If you’ve run an internal phishing exercise, chances are you may have used Jigsaw, an open source penetration testing tool that enables security teams to automatically generate email address combinations from a minimal amount of public information.
As with other open source security and networking tools such as Metasploit, Nessus and Nmap, cybercrime groups have been known to pervert them for harm. Such may be the case with Jigsaw, which researchers at RSA Security’s FraudAction team said they’ve seen being used in active attacks.
Jigsaw is a Ruby script-based email enumeration tool that accesses the Jigsaw business directory. It generates email addresses in one of four popular naming conventions from information available in the database. The Jigsaw directory, meanwhile, is a cloud-based real-time database that is primarily crowdsourced; more than 27 million business contacts and four million company profiles are in the directory, which is maintained by more than one million users. It’s a rich hunting ground for cybercriminals, and an important tool for pen-testers and enterprise security teams assessing the awareness of employees to the dangers of email-based spam and phishing campaigns.
RSA principal malware scientist Christopher Elisan said researchers from its fraud intelligence team saw a version of Jigsaw being used in attacks. Elisan said that new features added to the tool last November enhance the granularity of business contact data returned in the final output, such as a target’s username, as well as the addition of HTTPs support for database requests.
The Jigsaw tool is intuitive. A user simply enters a search argument such as a their target company name and the tool returns all of the companies it has knowledge of with that name plus the number of employees listed, and the company’s Jigsaw directory ID. Knowing the ID, an attacker, for example, can get much more granular and find employee names per department, for example, based upon what’s available in the directory. The attacker then supplies the tool with a domain name of the company and the Jigsaw tool generates a list of possible email addresses.
“One thing the directory doesn’t have is the employee’s email address,” Elisan said. “What Jigsaw does is generate email addresses for you. The way it does that is that it uses four common formations used by companies as log-ins and attaches those to the supplied domain name.”

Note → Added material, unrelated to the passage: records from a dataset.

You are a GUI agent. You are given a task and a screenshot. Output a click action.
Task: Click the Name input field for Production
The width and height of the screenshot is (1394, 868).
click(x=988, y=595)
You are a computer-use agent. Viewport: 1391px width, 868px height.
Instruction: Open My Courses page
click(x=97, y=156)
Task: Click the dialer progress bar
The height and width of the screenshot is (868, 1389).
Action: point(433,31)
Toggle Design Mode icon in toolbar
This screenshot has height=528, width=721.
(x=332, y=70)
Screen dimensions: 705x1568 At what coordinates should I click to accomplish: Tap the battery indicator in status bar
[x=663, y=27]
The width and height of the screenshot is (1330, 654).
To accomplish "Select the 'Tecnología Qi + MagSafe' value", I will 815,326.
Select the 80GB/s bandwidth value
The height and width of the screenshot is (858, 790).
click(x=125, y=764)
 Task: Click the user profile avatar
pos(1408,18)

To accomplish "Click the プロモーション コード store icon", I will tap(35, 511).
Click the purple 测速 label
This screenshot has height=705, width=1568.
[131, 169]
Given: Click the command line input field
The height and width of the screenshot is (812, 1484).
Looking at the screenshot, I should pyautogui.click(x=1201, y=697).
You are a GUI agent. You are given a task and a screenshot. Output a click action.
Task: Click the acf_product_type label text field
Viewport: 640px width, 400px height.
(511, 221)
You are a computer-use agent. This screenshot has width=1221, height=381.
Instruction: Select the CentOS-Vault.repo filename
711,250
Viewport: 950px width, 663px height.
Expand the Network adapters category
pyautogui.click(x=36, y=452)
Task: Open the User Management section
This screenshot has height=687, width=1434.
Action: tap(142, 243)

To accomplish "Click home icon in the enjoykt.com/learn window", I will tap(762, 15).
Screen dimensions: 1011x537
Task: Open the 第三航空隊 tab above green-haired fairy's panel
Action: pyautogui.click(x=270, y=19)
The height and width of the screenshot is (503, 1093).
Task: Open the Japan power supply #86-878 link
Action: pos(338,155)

Since an attacker may not know the target company’s particular email convention, the Jigsaw tool will generate a list of email addresses using either first letter and last name, first name dot last name, first name first letter of last name, and last name first letter of first name appended to the domain name supplied.
“All of the information is displayed to the attacker who can save it to a CSV file that will contain an employee’s name, department and crafted email addresses based on the formats added to the domain,” Elisan said. “The CSV file is then fed into an automated system. That list also comes with a configuration file that can be fed into a botnet.”
Royce Davis, one of developers of Jigsaw, said that organizations need to think hard about the information they share online and in other forums.
“In the case of the Jigsaw database, I do not believe companies are intentionally providing their information. I believe the records are harvested from business cards which get handed out like candy at various conferences and public gatherings,” Davis said via email to Threatpost. “What I have shown with my tool is that an attacker doesn’t need to necessarily obtain a user’s email address. Simply obtaining their first and last name is often enough to craft a valid email address. For this reason I would recommend that companies become more creative with their username conventions. For example, the first and last initial combined with a unique identifier could look like ‘email@example.com.’ This would be much more difficult to guess then the more traditional ‘firstname.lastname@example.org.’ ”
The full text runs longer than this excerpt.